Which type should be used when testing static structure appartenance

Wed Nov 18 08:42:32 EST 2015

On Thu, Nov 19, 2015 at 12:30 AM, Steven D'Aprano <steve at pearwood.info> wrote:
> On Wed, 18 Nov 2015 11:40 pm, Chris Angelico wrote:
>> All the questions of performance should be
>> secondary to code clarity, though;
>
> "All"? Surely not.

The OP's example was checking if a string was equal to either of two
strings. Even if that's in a tight loop, the performance difference
between the various options is negligible.

The "all" is a little misleading (of course there are times when you
warp your code for the sake of performance), but I was talking about
this example, where it's basically coming down to microbenchmarks.

>> so I would say the choices are: Set
>> literal if available, else tuple. Forget the performance.
>
> It seems rather strange to argue that we should ignore performance when the
> whole reason for using sets in the first place is for performance.

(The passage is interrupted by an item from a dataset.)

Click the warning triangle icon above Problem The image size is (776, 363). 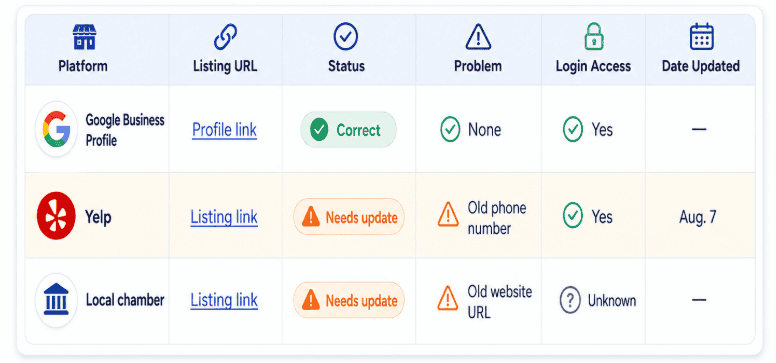[x=478, y=37]
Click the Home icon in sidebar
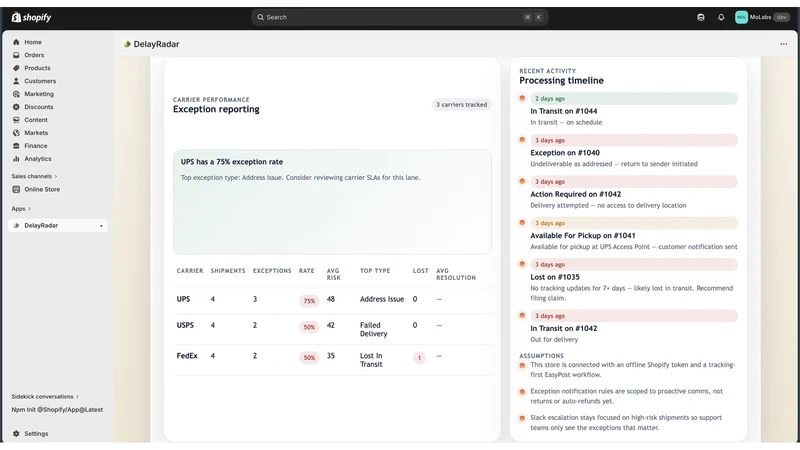The image size is (800, 450). (16, 42)
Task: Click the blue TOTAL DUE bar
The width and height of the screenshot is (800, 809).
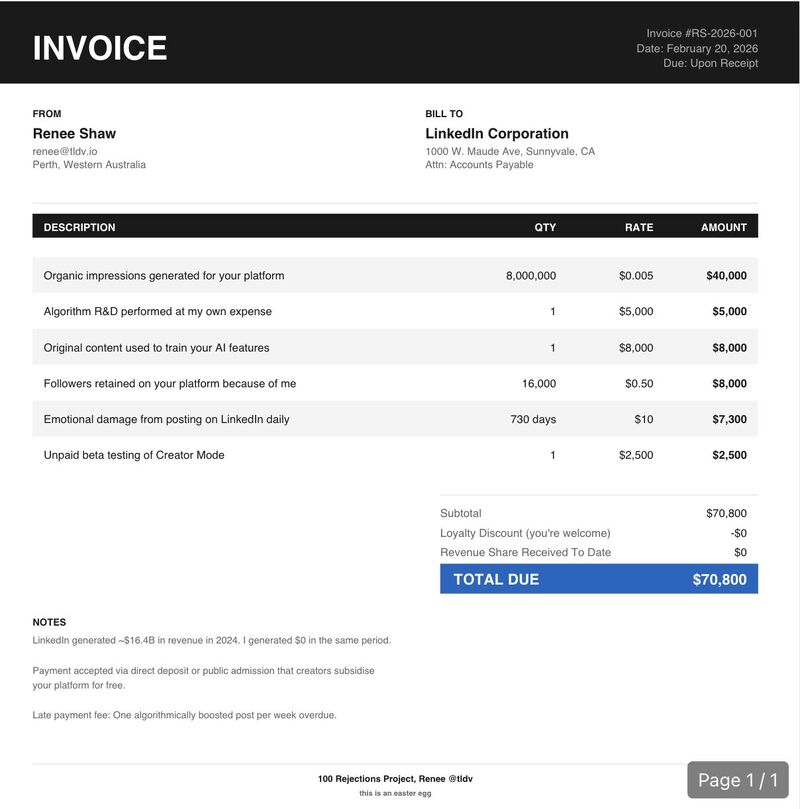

They do perform well, but that's not the main point - not when you're
working with just two strings. Of course, when you can get performance
AND readability, it's perfect. That doesn't happen with Py2 sets, but
it does with Python 3:

rosuav at sikorsky:~$ python -m timeit -s "x='asdf'" "x in {'asdf','qwer'}"
10000000 loops, best of 3: 0.12 usec per loop
rosuav at sikorsky:~$ python -m timeit -s "x='asdf'" "x in ('asdf','qwer')"
10000000 loops, best of 3: 0.0344 usec per loop
rosuav at sikorsky:~$ python -m timeit -s "x='asdf'" "x=='asdf' or x=='qwer'"
10000000 loops, best of 3: 0.0392 usec per loop
rosuav at sikorsky:~$ python3 -m timeit -s "x='asdf'" "x in {'asdf','qwer'}"
10000000 loops, best of 3: 0.0356 usec per loop
rosuav at sikorsky:~$ python3 -m timeit -s "x='asdf'" "x in ('asdf','qwer')"
10000000 loops, best of 3: 0.0342 usec per loop
rosuav at sikorsky:~$ python3 -m timeit -s "x='asdf'" "x=='asdf' or x=='qwer'"
10000000 loops, best of 3: 0.0418 usec per loop

No set construction in Py3 - the optimizer figures out that you don't
need mutability, and uses a constant frozenset. (Both versions do this
with list->tuple.) Despite the performance hit from using a set in
Py2, though, I would still advocate its use (assuming you don't need
to support 2.6 or older), because it accurately represents the
*concept* of "is this any one of these".

ChrisA